┌──

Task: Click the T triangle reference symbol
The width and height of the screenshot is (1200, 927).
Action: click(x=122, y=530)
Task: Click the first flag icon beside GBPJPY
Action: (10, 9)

└──

* **EXERCISE GOAL**
For this exercise, transcribe the whole listing verbatim.

* **RESULT FOR THIS TASK**
Task: Click the T triangle reference symbol
The width and height of the screenshot is (1200, 927).
Action: click(x=122, y=530)
Task: Click the first flag icon beside GBPJPY
Action: (10, 9)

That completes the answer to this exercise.